Of course, complaints about the rate of scholarly publishing, or the challenges of keeping up with it, are a professional commonplace. There’s always already too much work. But for me, following journal articles hasn’t been a particular challenge: Many publishers offer email alerts or feeds for following new issues. Between those publisher resources and my print subscriptions, I generally feel aware of new article-length works in my areas of interest. Books, however, pose a different problem.
Ideally, my university library or a larger aggregator like Worldcat would offer a way to follow particular publishers or series or keywords.
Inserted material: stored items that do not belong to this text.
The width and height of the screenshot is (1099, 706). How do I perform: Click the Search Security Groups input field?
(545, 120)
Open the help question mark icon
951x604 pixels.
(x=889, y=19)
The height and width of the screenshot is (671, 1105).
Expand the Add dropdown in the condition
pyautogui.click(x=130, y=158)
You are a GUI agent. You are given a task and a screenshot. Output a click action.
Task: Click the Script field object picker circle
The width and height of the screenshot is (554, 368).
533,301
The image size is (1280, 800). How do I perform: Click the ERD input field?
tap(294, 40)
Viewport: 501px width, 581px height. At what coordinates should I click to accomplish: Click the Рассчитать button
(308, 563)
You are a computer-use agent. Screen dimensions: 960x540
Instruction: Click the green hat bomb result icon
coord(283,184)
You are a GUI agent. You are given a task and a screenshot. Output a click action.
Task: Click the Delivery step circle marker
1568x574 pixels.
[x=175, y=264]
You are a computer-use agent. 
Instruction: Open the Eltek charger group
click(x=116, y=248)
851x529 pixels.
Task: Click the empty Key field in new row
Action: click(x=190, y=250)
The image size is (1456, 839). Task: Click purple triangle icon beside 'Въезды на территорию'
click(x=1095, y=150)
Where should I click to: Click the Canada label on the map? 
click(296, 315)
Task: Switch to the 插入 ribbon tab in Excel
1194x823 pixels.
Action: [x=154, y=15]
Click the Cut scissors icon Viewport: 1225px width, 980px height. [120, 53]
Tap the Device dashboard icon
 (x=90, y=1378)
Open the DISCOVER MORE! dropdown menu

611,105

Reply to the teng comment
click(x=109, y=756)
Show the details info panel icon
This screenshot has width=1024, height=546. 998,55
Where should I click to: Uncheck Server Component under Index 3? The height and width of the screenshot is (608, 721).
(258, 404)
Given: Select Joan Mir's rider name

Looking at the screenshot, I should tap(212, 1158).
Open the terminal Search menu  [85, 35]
But books in rhetoric and composition fall under a number of subject areas and library call numbers, and they are published by a diverse set of presses and imprints—including important born-digital venues that aren’t immediately indexed in print-centric databases and library catalogs. The same holds for booksellers like Amazon, which have categories for the field’s subject areas, but whose listings tend to highlight a few highly visible university presses.
Instead, the most reliable way to discover new books is through email marketing lists from publishers and from social media. Both of these, however, present a signal-to-noise problem. For me, the email inbox is a slot machine of work-, personal-, and advertising-related communications, and adding to its mess isn’t an ideal way of finding new information or referring back to it. Likewise, my social media feeds have grown into an impenetrable mess as platforms have matured and relied more on algorithms and advertising dollars. Searching for a new book announcement on Twitter often requires me to wade through current events, conference live tweets, ongoing conversations, advertisements, and more. The untended garden of today’s social media simply isn’t an ideal way to find a single, specific piece of information.
This type of work was once the norm in computers and writing—an enthusiasm, perhaps, that has moved to the broader field of the digital humanities, especially when it comes to external funding (Ridolfo & Hart-Davidson, 2015, p. 4)—but seems less so today. Older projects have disappeared or stopped working. Writing software is (with few exceptions) no longer made by writing researchers. And we’ve outsourced many professional tools and resources to companies like Interfolio. This shift is understandable: Modern software development is complex, and third-party vendors are often better equipped to handle the large-scale challenge of creating software and technical solutions. But there are still opportunities for intervention, and there’s much good work to be done by developing small projects that do one thing well.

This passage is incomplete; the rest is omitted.